E’ una posizione molto radicata nella comunità italiana, ma è sbagliatissima. Non si può dire “ma Schwarzenbach  in fondo non ha mai vinto” e dimenticarsi che negli ultimi dodici anni le posizioni “antistranieri” hanno invece sempre raccolto la maggioranza dei voti: dal no alla cittadinanza agevolata per le seconde e terze generazioni, ai si alle restrizioni nelle leggi sugli stranieri e sull’asilo, o all’approvazione dell’iniziativa sulle espulsioni  (Ausschaffungsinitiative), fino all’accanimento contro le persone di fede islamica con la proibizione della costruzione dei minareti e il ridicolo divieto del burka introdotto in Canton Ticino. Un amico kossovaro mi ripete spesso che noi italiani diciamo sempre che Schwarzenbach non ha vinto e non consideriamo che Blocher e l’UDC invece hanno vinto sempre e vincono adesso. L’UDC questa volta non sostiene a livello nazionale l’iniziativa, ma ormai il seme che ha seminato con abbondanza in questi anni, il seme della pianta del razzismo e della xenofobia, ha sviluppato radici profonde e da i suoi frutti malati. La realtà di questo paese è meno bella e romantica di quanto molti di noi amino pensare.

Questa volta però sono in ballo gli interessi dell’economia e gli ambienti padronali si sono impegnati molto nella campagna.

Anche qui bisogna fare due considerazioni. Anche in febbraio erano in gioco gli interessi economici del paese, ma lo stretto rapporto tra l’élite economica e gli elettori, in particolare il ceto medio, su cui si è retta la politica svizzera da sempre, è in buona parte compromesso. Lo confermano gli studi sull’atteggiamento verso l’Europa pubblicati in questi giorni dai giornali. Non si può quindi dare per scontato che la campagna coordinata dal comitato borghese contro l’iniziativa, basti per vincere.

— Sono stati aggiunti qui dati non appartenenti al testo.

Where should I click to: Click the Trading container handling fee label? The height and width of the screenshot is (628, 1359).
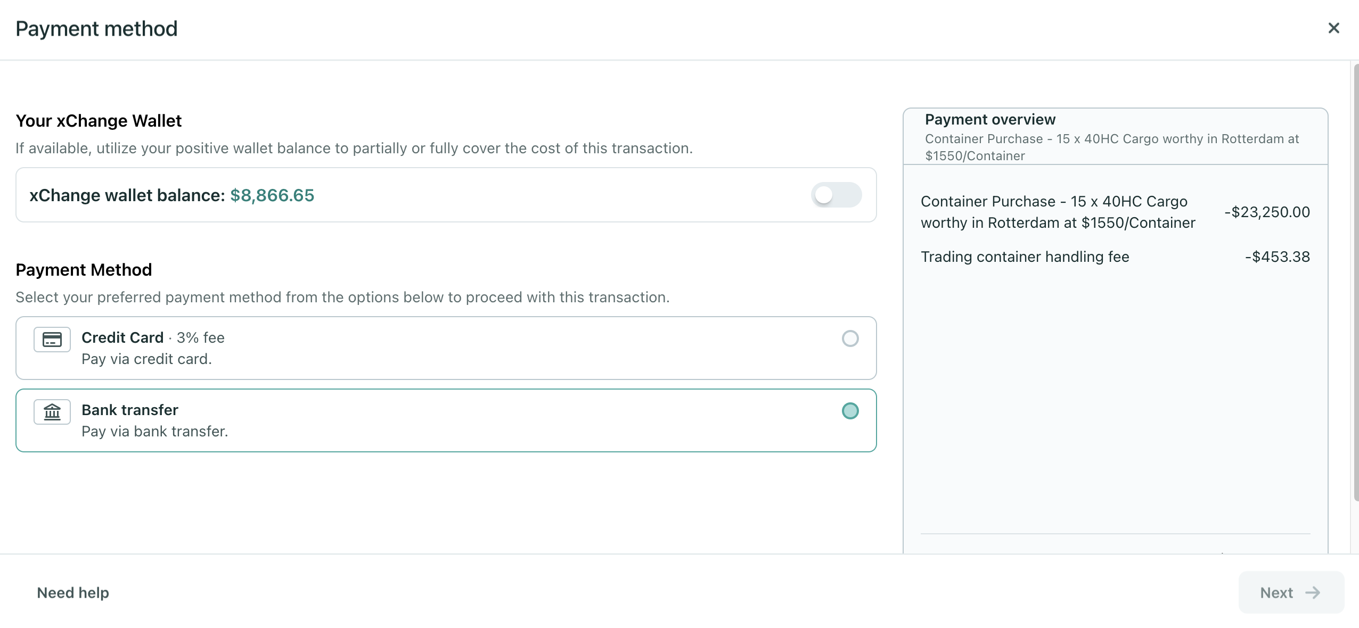click(x=1025, y=257)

Anzi. E’ estremamente necessario che prosegua anche la campagna progressista portata avanti dai sindacati, dalle organizzazioni dei migranti e dai partiti della sinistra, che spiega le ragioni sociali, politiche e culturali del no. Per questo abbiamo chiamato il nostro comitato “per una Svizzera solidale” e lo slogan e i discorsi della manifestazione del primo novembre parlavano di una Svizzera aperta e solidale.

Cosa farete quindi in questi giorni?

Stiamo aumentando gli sforzi per raggiungere il maggior numero possibile di persone. Da questo punto di vista la comunità italiana è essenziale. Ci sono quasi trecentomila cittadini italiani con passaporto svizzero, doppi cittadini insomma. Non possono dichiararsi estranei. Parafrasando De Andrè non possiamo “considerarci assolti, siamo per sempre coinvolti”. Siamo una parte fondamentale di questa società e dobbiamo dare un contributo per una Svizzera che non costruisca muri alle frontiere e non si chiuda in sé stessa. E’ il nostro ruolo naturale.